Telecommunications timing signal generators (TSGs) commonly incorporate redundant frequency synthesizers such that no single failure will interfere with the generation of the output signal. Because only one of the frequency synthesizers is selected at any particular time, the failure of the selected frequency synthesizer initiates a rearrangement such that a backup frequency synthesizer is selected. In the simplest design, no attempt is made to synchronize the phases of the frequency synthesizers. This results in a rearrangement that generally causes a large phase hit on the output.
One prior art approach compensates for the differential delay between the frequency synthesizers by adding equivalent delays in the output signal path. FIG. 1 illustrates a block diagram of a prior art implementation of the delay-compensation method of frequency synthesizer synchronization. Two independent digital frequency synthesizers, driven by separate local oscillators and tuning inputs, are both made to track the same external reference frequency. To prevent reference rearrangement from causing output phase hits, the frequency synthesizer outputs are compared in phase, producing an error signal which is amplified and integrated by some transfer function A, and then applied to the control input of the variable delay which follows the frequency synthesizer chosen to be the slave.

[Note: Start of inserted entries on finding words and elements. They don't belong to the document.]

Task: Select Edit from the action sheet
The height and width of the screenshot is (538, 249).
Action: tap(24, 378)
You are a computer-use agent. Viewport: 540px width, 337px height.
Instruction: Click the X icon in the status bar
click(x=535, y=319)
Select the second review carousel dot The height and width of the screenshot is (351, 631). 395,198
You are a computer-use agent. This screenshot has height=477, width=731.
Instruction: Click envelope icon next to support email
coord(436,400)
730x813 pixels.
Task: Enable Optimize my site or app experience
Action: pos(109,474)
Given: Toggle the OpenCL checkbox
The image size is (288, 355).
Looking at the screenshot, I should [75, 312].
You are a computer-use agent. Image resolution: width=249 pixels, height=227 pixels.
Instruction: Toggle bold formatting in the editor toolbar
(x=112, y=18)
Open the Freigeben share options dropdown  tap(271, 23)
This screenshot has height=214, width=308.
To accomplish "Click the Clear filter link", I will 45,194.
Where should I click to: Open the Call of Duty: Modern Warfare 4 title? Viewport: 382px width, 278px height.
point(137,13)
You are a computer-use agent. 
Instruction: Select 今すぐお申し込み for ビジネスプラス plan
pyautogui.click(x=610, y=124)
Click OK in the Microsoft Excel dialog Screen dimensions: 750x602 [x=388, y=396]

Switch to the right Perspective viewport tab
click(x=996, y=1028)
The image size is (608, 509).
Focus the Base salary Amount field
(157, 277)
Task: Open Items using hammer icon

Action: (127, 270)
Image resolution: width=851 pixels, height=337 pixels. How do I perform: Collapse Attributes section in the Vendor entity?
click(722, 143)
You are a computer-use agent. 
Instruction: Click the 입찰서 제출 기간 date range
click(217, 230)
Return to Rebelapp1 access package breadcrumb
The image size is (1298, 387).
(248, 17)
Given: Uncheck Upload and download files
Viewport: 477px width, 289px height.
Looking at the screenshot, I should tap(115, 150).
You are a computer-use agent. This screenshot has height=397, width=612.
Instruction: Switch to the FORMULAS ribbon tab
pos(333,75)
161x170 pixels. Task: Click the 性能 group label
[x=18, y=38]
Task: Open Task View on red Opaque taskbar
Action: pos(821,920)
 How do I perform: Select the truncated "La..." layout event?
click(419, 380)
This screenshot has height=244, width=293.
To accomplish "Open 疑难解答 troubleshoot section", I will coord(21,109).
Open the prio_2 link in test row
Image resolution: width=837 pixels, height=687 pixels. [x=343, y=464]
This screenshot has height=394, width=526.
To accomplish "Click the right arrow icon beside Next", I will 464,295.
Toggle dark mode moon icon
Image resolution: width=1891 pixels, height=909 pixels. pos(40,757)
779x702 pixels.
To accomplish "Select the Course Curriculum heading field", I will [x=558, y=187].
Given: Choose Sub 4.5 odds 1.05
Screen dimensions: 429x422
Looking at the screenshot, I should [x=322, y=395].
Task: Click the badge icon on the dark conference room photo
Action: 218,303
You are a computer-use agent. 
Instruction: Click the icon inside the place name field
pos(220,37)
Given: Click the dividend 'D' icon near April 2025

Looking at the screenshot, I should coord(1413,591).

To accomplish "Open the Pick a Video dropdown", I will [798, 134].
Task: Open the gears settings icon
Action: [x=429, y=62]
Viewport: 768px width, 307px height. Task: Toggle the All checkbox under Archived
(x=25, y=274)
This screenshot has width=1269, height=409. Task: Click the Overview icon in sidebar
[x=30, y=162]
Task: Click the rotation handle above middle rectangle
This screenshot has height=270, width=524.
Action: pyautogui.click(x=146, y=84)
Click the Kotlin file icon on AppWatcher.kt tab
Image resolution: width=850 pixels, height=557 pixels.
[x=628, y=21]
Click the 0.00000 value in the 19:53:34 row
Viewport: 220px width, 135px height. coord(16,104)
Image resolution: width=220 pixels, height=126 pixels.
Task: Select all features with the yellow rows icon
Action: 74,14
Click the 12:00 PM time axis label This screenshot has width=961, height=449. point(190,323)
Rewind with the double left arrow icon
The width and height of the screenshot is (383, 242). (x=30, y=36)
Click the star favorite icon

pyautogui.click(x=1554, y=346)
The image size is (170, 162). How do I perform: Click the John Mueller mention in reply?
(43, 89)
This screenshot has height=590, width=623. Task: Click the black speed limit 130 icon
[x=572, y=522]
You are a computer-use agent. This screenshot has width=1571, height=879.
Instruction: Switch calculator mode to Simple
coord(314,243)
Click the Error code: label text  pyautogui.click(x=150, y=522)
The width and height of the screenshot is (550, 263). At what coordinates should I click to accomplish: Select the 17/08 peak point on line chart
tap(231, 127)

In practice, the variable delays may need to be of relatively complex design to permit unlimited range of compensation over time. Furthermore, during a slave-to-master transition in a clock rearrangement, the value of the delay applied to the slave frequency synthesizer must be latched and held.
In another prior art approach, the output of the selected frequency synthesizer is used as the tracking reference for the backup frequency synthesizer, using the normal tracking hardware and firmware. However, it requires two alterations to the tracking algorithm in order to be useful: phase alignment to the reference is required, and the tracking bandwidth must be greatly increased in order to maintain phase lock in the presence of output wander.
It would be desirable to have a phase-locked digital frequency synthesizer that did not require integration in the feedback path or explicit storage of delay compensation. It would be further beneficial if the frequency synthesizers had a high bandwidth of synchronization feedback loop without firmware intervention.